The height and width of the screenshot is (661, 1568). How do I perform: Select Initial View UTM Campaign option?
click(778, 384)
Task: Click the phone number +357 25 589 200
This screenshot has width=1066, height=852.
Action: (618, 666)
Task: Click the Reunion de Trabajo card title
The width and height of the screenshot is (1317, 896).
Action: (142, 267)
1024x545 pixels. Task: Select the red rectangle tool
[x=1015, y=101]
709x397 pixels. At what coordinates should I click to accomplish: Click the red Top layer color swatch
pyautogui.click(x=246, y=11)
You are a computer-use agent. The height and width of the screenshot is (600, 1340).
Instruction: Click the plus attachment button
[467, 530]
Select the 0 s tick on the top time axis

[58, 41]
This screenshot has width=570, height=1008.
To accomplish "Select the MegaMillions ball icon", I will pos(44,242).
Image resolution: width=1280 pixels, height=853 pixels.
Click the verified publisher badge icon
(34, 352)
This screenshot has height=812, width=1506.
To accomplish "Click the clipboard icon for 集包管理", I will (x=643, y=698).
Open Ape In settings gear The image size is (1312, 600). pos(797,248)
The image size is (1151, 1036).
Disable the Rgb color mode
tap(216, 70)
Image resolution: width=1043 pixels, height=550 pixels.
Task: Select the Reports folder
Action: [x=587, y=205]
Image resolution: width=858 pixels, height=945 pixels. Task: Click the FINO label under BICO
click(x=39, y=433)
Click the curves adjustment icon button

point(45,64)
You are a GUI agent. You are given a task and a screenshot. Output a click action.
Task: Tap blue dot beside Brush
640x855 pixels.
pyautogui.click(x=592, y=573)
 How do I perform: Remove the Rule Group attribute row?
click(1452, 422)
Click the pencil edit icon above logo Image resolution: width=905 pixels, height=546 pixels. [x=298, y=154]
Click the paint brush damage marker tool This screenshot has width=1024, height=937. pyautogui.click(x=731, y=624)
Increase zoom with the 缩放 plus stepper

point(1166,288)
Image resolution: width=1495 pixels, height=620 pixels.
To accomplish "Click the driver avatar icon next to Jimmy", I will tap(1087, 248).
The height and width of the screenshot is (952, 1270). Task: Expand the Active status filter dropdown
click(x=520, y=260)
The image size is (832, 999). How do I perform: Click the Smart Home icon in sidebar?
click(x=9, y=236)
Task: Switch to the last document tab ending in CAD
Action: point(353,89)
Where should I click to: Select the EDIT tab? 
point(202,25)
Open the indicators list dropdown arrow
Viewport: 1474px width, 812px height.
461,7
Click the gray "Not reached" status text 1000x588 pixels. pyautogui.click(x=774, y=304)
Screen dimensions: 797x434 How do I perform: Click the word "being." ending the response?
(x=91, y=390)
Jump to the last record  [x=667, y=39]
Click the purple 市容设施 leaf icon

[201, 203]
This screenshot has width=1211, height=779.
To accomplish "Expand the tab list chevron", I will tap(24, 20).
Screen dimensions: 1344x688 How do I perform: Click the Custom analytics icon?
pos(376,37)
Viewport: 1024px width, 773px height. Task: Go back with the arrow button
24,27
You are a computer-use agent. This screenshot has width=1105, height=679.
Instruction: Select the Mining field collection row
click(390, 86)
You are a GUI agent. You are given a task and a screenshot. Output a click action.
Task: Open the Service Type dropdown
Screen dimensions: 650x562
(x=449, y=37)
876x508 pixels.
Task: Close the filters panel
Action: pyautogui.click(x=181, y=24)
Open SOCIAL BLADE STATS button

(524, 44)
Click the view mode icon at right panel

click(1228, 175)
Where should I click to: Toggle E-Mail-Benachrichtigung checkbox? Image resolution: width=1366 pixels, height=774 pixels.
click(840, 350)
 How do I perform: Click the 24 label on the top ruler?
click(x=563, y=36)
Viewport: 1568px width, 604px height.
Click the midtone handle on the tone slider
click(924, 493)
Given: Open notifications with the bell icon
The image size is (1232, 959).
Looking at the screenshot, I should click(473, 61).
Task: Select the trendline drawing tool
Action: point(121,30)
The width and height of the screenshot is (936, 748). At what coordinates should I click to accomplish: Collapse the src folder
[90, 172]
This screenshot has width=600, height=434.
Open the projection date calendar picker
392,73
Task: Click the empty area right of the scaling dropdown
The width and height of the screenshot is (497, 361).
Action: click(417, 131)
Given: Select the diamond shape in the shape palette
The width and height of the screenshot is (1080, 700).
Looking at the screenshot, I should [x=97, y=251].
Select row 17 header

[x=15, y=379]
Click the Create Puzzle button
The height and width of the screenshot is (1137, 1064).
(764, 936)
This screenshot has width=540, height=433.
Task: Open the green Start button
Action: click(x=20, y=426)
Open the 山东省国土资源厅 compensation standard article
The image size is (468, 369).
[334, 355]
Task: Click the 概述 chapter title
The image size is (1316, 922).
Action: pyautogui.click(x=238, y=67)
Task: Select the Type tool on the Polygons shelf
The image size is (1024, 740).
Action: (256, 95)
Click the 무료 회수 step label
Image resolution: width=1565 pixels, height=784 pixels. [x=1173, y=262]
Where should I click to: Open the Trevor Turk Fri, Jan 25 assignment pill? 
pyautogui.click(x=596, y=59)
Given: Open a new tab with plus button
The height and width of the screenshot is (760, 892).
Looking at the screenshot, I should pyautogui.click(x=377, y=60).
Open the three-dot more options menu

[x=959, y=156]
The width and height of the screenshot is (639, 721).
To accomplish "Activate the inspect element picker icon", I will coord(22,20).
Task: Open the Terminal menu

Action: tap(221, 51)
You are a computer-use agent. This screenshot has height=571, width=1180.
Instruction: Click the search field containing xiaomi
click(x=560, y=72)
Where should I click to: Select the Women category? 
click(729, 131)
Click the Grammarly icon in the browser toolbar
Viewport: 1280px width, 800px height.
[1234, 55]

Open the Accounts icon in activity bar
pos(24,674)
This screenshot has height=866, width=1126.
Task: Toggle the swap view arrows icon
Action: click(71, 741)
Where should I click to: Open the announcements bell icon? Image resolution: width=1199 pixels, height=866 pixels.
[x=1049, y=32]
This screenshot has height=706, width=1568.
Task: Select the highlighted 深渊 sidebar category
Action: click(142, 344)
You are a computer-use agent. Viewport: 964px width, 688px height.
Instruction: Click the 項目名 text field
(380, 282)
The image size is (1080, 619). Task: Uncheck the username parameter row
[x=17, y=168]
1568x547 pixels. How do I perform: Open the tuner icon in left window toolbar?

────

**WHAT YOU ARE ASKED TO DO**
Nothing but the lines from the start of the data through the line holding "Task: Click the Reunion de Trabajo card title" should be restated, and each one exactly.

**SOLVED PROBLEM**
The height and width of the screenshot is (661, 1568). How do I perform: Select Initial View UTM Campaign option?
click(778, 384)
Task: Click the phone number +357 25 589 200
This screenshot has width=1066, height=852.
Action: (618, 666)
Task: Click the Reunion de Trabajo card title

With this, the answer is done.